= John Dique =

John Charles Dique (5 August 1915 – 18 January 1995) was an Australian physician and right-wing political activist. He introduced haemodialysis to Australia with his construction of a dialysis machine based on Willem Kolff's design and later became a pathologist.

==Early life==
John Dique was born in 1915 in Mandalay, Myanmar (now Burma), to John Stephen Dique and Norah Avice Georgiana (née Heyne); both parents were born in India and were of French and German heritage respectively. He was educated at a boarding school in Nainital, India, and later completed his medical studies in 1941 at the University of Madras. The same year, he married Doreen Bartley, a writer and artist, in Vepery.

==Career==
Dique enrolled in the Indian Medical Service of the Indian Army in 1941 and was promoted to captain in 1943. He served in various posts across British India, at Rawalpindi, Poona, and the Burmese border. In 1948, he and his wife migrated to Australia with their five children, upset with the political unrest surrounding Indian and Pakistani independence. Due to the White Australia Policy, Dique and his wife had to provide genealogical evidence of their white ancestry in order to seek permission to migrate to Australia. They travelled on the SS Stratheden, and Dique visited major hospitals at each city the ship berthed in, seeking employment. Eventually he was hired at the Brisbane General Hospital, where he was appointed as a Transfusion and Resuscitation Officer. There, he improved the equipment used for administering blood transfusions and giving fluids through the umbilical veins of infants, and he was known for his skill in placing intravenous cannulas in patients with difficult-to-find veins.

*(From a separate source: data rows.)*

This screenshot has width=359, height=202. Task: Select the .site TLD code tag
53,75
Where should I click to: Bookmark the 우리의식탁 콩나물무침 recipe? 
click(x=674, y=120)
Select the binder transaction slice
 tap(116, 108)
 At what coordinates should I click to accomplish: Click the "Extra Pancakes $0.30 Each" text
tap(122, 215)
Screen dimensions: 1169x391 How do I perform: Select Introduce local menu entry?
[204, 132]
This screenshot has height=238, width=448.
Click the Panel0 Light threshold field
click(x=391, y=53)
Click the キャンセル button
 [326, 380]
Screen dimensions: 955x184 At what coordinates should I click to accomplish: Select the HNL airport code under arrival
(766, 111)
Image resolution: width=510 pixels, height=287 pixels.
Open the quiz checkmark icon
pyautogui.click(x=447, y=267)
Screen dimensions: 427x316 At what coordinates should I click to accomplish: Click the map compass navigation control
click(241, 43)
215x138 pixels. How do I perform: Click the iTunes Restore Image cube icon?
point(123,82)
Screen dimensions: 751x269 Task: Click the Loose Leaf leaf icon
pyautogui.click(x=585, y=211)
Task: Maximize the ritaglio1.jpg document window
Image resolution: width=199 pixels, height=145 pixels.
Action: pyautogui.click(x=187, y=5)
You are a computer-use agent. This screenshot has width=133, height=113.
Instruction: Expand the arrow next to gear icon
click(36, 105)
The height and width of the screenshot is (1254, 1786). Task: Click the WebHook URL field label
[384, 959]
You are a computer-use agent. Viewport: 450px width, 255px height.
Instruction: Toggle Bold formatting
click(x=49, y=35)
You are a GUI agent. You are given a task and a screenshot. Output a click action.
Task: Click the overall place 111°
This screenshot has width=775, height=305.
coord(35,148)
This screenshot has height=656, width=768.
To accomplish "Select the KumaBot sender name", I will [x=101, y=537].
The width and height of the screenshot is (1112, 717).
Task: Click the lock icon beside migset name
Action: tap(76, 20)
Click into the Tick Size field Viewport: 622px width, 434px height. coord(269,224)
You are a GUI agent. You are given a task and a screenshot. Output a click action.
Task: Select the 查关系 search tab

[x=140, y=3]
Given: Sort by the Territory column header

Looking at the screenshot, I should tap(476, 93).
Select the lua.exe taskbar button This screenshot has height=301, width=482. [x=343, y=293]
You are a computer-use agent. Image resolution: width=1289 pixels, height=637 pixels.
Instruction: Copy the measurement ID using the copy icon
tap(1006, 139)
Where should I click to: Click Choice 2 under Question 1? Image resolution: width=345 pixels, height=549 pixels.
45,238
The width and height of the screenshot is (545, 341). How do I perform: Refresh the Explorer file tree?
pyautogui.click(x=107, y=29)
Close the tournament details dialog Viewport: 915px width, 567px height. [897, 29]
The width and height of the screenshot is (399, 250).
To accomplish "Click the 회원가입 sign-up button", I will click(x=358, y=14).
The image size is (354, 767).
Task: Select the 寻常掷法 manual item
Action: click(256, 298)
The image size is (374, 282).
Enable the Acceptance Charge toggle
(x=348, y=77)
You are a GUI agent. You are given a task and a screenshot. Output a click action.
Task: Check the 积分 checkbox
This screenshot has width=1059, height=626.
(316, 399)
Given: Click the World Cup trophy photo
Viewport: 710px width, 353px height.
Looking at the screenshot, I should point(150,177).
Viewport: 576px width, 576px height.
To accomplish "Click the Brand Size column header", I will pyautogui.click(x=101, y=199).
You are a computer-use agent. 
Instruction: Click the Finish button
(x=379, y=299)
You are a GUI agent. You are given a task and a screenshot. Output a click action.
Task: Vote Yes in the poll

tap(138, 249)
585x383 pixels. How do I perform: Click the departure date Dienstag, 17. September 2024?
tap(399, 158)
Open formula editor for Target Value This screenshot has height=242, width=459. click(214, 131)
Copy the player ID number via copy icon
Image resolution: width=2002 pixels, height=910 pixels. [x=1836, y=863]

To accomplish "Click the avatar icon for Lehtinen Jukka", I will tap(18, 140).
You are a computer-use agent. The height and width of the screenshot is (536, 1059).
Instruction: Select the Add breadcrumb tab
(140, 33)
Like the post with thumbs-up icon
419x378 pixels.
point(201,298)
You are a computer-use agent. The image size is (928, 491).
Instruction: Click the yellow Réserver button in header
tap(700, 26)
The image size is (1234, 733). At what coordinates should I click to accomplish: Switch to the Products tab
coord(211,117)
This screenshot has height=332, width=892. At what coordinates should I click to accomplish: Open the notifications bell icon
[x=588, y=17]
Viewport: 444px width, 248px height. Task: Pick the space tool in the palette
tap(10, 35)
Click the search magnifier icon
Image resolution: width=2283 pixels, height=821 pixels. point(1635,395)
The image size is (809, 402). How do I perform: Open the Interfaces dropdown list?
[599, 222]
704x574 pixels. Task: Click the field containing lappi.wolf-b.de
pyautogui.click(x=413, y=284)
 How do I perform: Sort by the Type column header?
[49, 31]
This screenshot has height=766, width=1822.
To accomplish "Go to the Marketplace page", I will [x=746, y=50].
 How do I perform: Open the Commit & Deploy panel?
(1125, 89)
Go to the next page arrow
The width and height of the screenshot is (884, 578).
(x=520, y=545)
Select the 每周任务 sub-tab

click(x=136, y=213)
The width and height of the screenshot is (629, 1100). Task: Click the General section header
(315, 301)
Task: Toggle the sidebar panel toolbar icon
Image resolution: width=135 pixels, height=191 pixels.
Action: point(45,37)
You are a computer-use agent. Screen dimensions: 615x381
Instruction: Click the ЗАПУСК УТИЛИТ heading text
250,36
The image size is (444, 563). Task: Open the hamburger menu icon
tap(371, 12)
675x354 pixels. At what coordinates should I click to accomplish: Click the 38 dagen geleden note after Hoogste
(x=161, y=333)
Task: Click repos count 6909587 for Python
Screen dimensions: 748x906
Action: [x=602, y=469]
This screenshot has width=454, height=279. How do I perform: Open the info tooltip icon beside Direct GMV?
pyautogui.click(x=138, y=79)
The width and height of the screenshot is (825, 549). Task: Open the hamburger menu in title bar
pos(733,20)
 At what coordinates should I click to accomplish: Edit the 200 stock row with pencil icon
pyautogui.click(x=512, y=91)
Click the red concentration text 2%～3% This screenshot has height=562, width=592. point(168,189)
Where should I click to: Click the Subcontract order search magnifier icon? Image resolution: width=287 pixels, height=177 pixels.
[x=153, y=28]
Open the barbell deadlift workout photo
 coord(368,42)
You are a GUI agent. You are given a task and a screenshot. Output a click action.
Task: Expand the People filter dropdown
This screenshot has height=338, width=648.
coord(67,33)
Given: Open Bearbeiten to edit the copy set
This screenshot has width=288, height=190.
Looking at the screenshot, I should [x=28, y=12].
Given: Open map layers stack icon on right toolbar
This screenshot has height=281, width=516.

Dique next turned his attention to constructing an apparatus to serve as an artificial kidney, following the description published by the Dutch haemodialysis pioneer Willem Kolff. In 1954, the first Australian patient to receive dialysis treatment did so with Dique's machine. He later constructed a second dialysis machine, a modification of Nils Alwall's design, and from 1954 to 1963 he and his colleagues treated eleven Australian patients with acute kidney failure; five survived and six died. In 1957, his three-year-old son died from chronic kidney failure caused by nephrotic syndrome. He later became a founding member of what is now the Royal College of Pathologists of Australasia and ran a private pathology practice until 1984.

==Activism==
Dique became interested in social and political activism in the 1960s. He argued in favour of the White Australia Policy, warned of the "invasion" of Australia by non-European immigrants, and spoke of theories linking race and intelligence. In 1989, he was quoted in an article in The Bulletin as saying, "I am a racist. Everybody is racist. Everybody likes the company of people of his own kind." He was a member of the right-wing National Party of Australia, a member of the far-right Australian League of Rights organisation, and president of the Queensland Immigration Control Association.

==Death==
Dique died in 1995 in Chermside, Queensland. His biography in the Australian Dictionary of Biography notes, "He left both a rich professional legacy and a reputation as an uncompromising racist."